• Work required:
The records below must be copied in full; omit the images.
↓↓↓
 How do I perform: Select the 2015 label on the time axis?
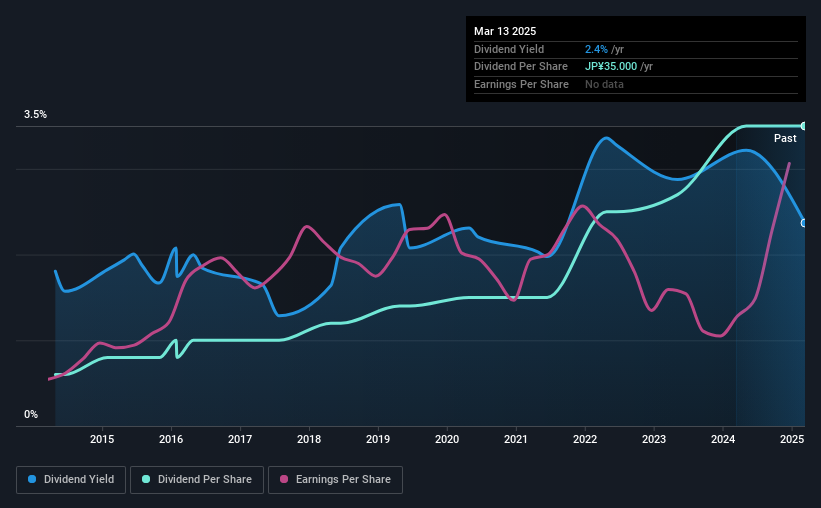pos(102,439)
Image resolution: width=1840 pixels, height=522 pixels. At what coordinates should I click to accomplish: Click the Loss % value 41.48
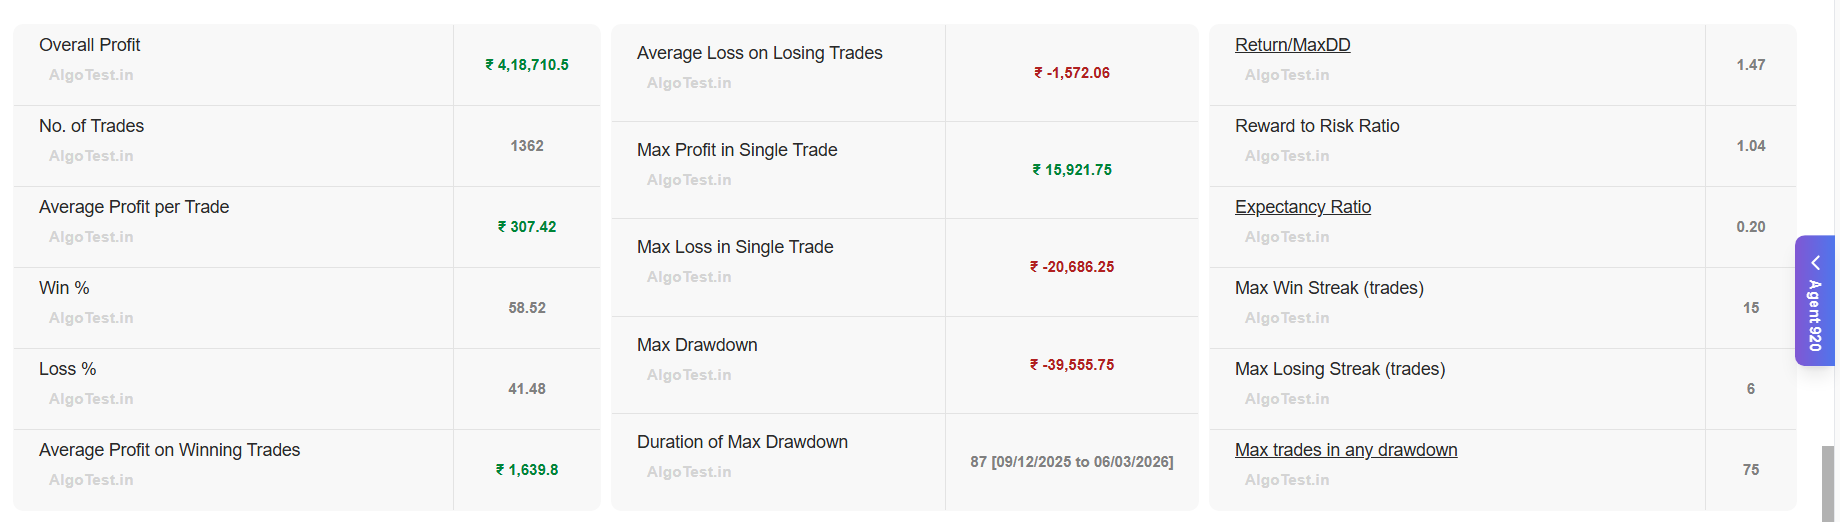click(x=527, y=389)
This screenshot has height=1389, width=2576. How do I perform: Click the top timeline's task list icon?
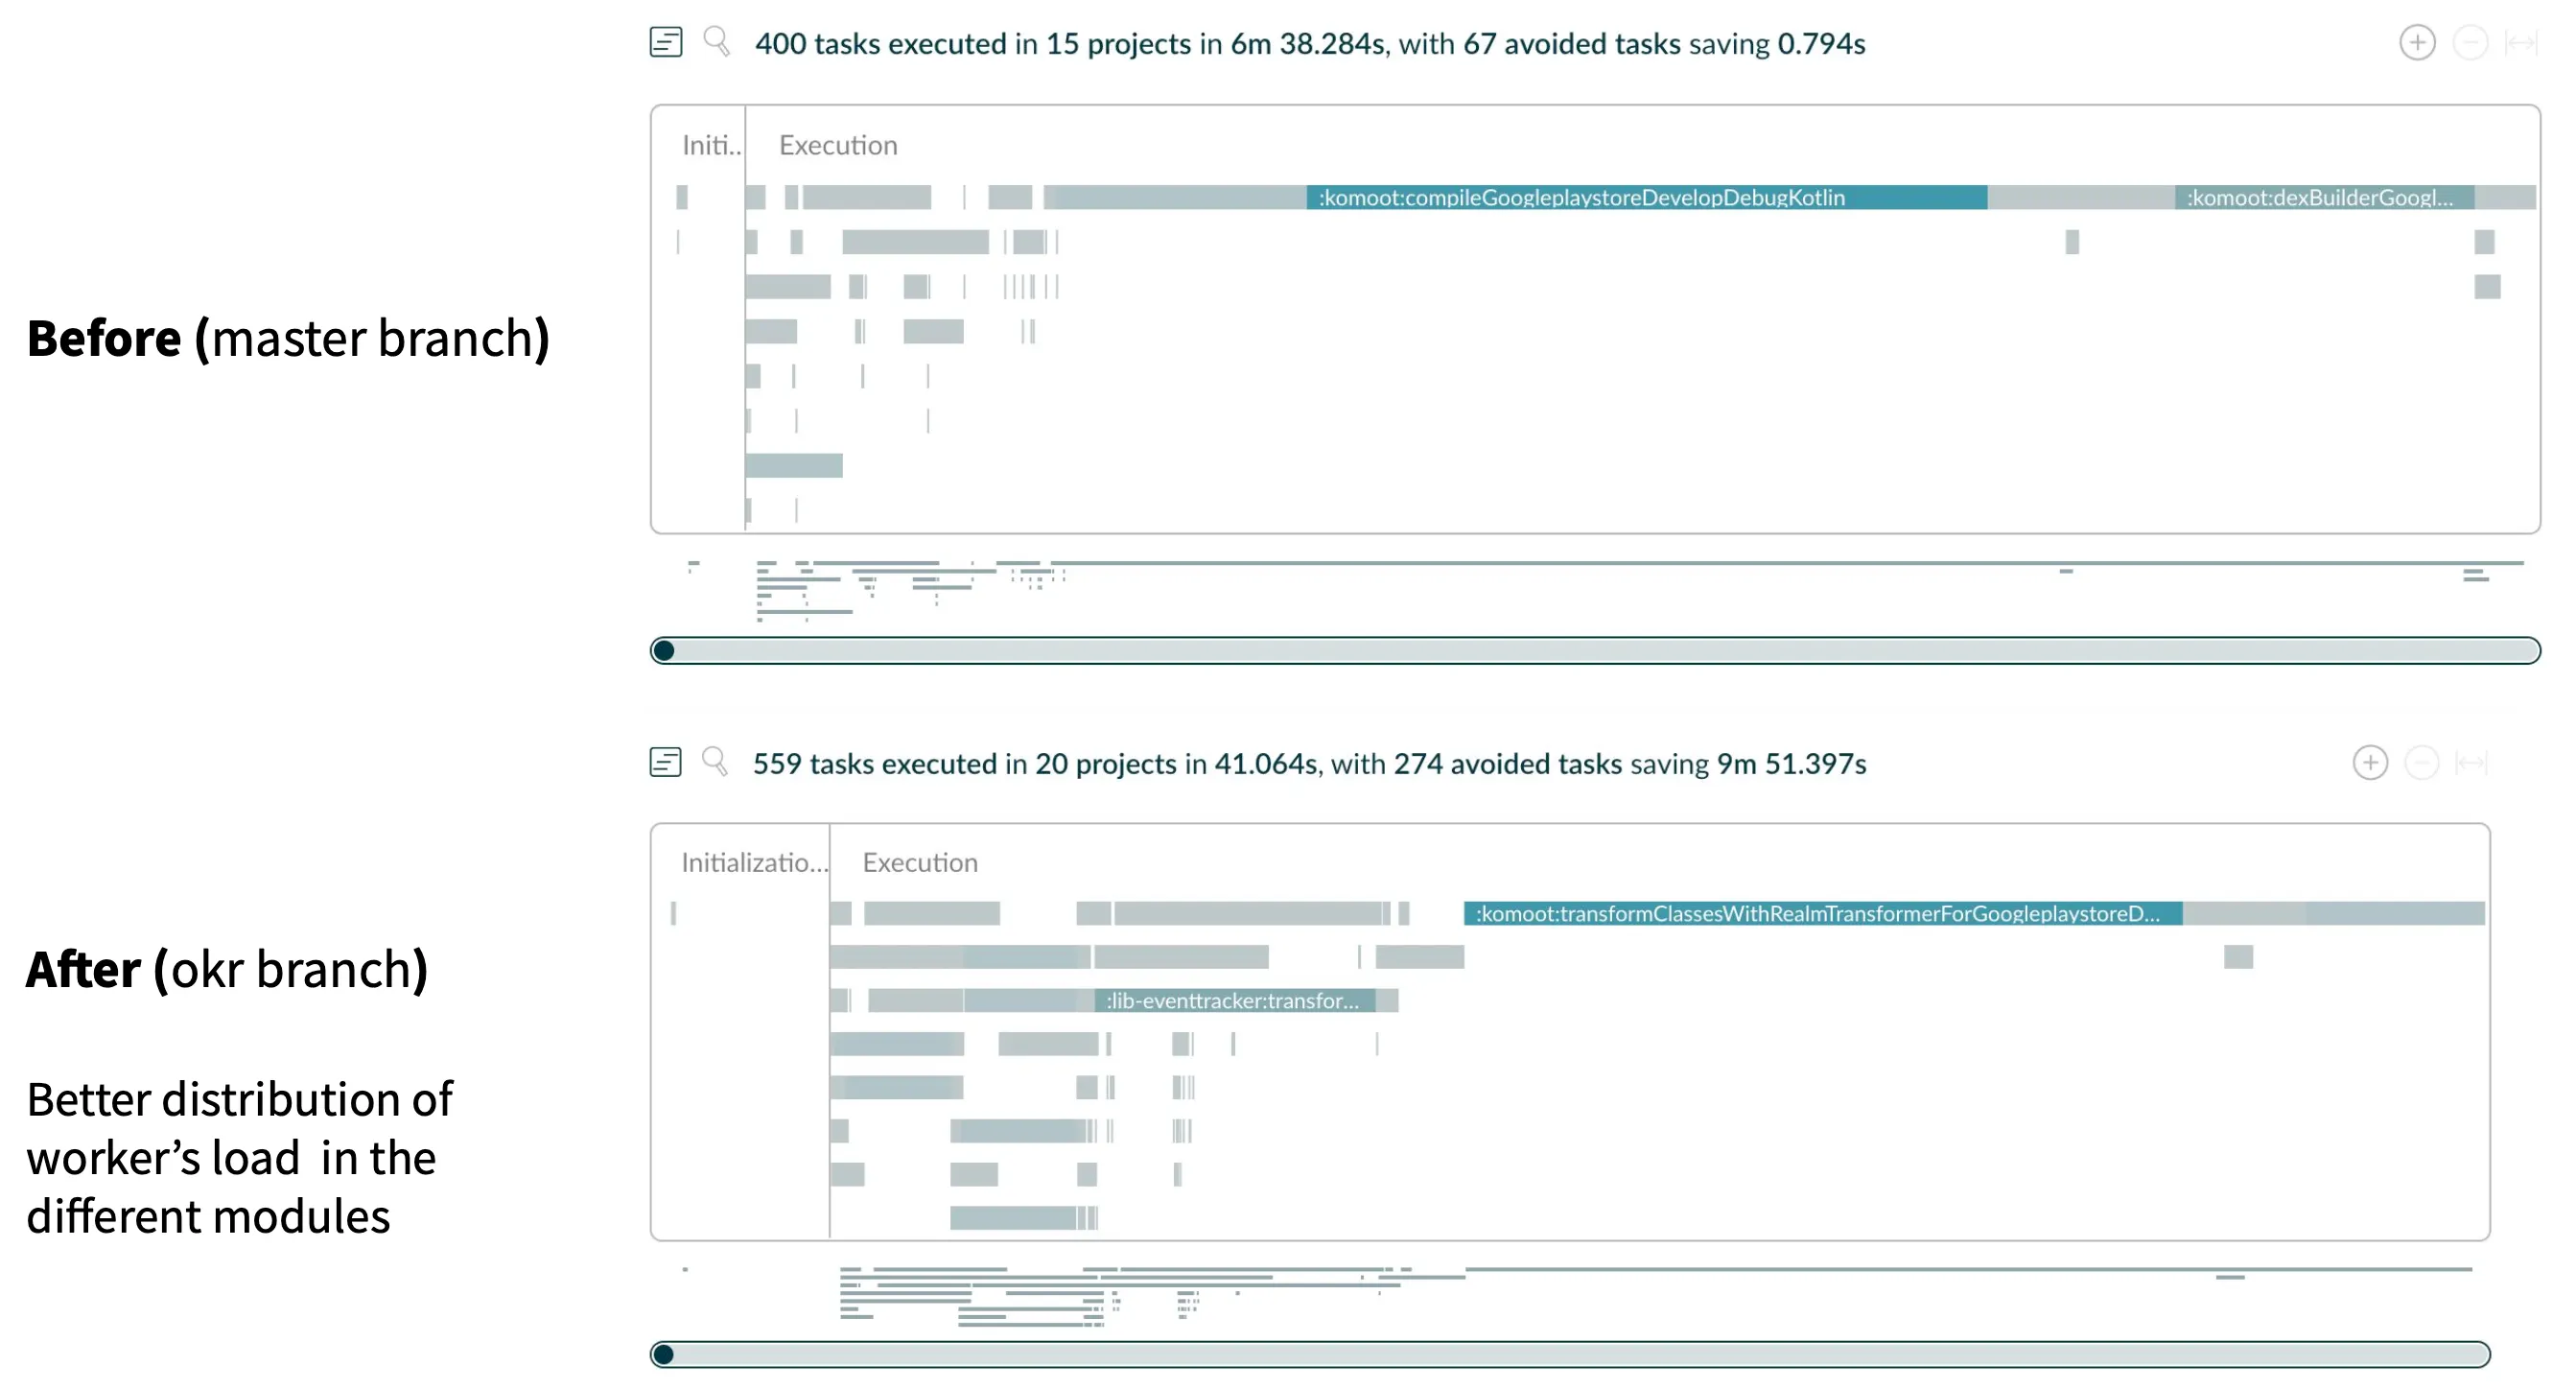coord(666,43)
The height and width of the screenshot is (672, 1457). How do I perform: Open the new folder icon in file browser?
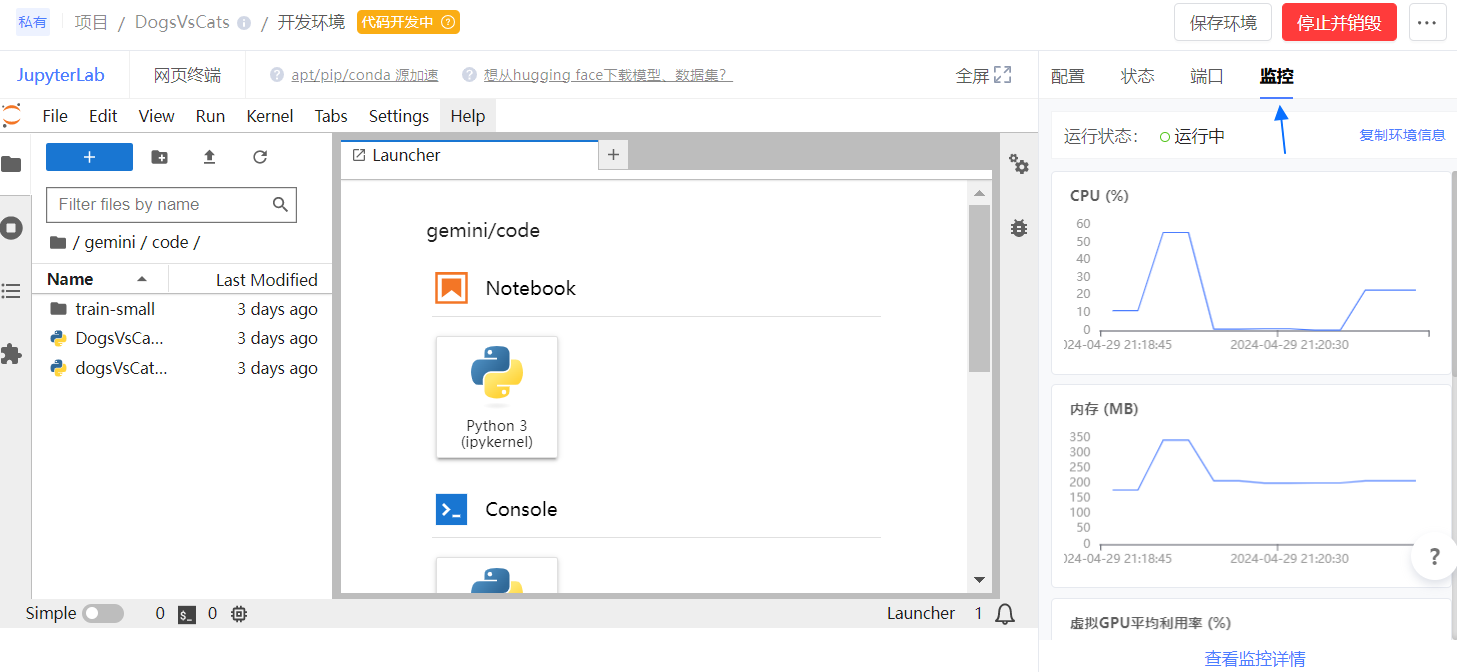[159, 157]
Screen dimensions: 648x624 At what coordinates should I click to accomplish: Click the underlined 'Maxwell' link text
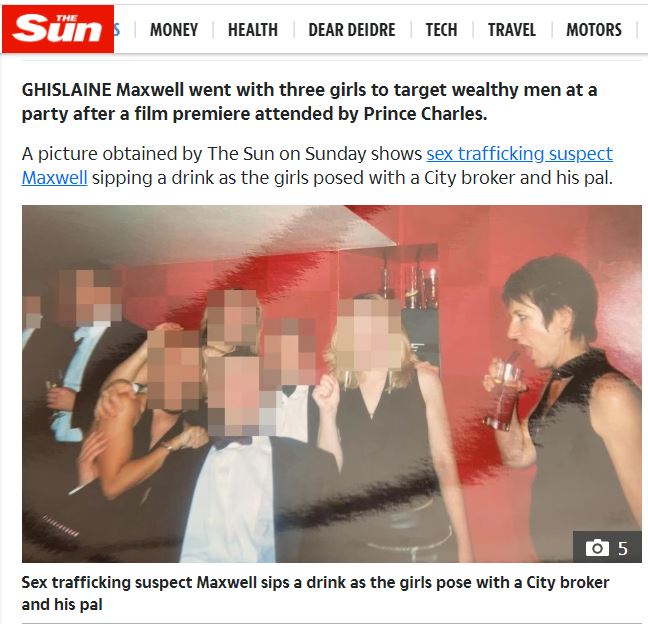click(54, 178)
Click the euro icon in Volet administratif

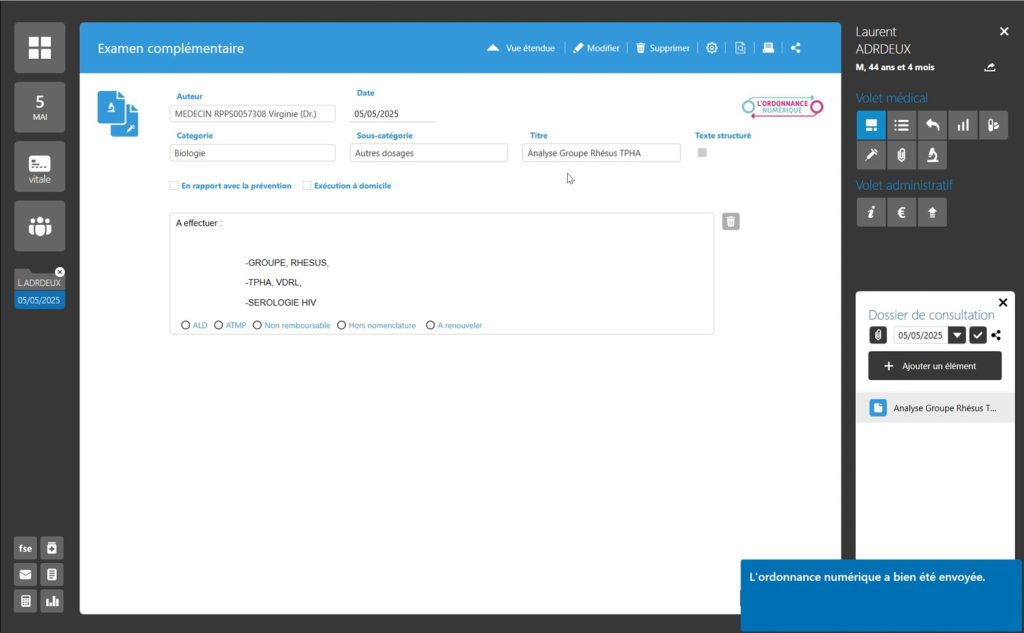901,212
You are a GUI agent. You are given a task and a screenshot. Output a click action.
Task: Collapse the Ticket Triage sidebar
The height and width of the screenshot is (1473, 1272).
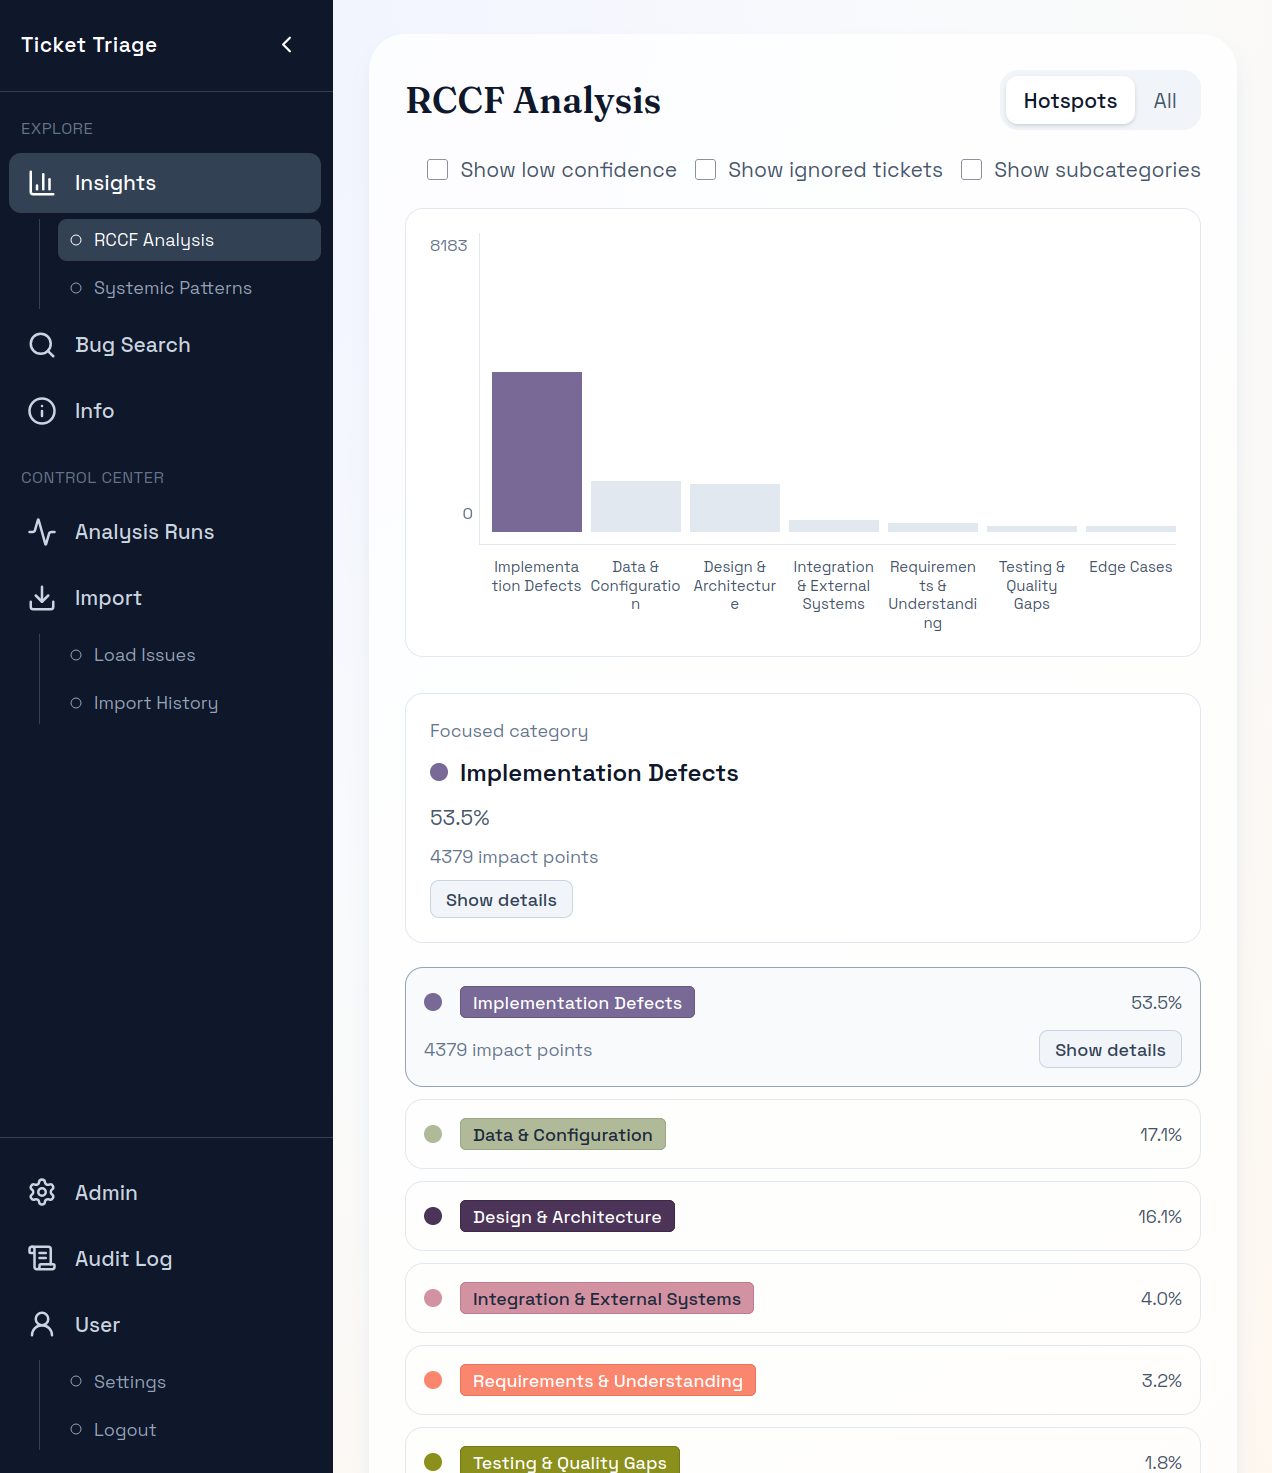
↑↑↑
• Task answer:
 How do I perform: Select the 2015 label on the time axis?
pos(102,439)
Image resolution: width=1840 pixels, height=522 pixels. At what coordinates should I click to accomplish: Click the Loss % value 41.48
click(x=527, y=389)
This screenshot has height=1389, width=2576. How do I perform: Click the top timeline's task list icon?
coord(666,43)
The height and width of the screenshot is (672, 1457). How do I perform: Open the new folder icon in file browser?
[159, 157]
Screen dimensions: 648x624 At what coordinates should I click to accomplish: Click the underlined 'Maxwell' link text
click(54, 178)
Click the euro icon in Volet administratif

901,212
You are a GUI agent. You are given a task and a screenshot. Output a click action.
Task: Collapse the Ticket Triage sidebar
The height and width of the screenshot is (1473, 1272).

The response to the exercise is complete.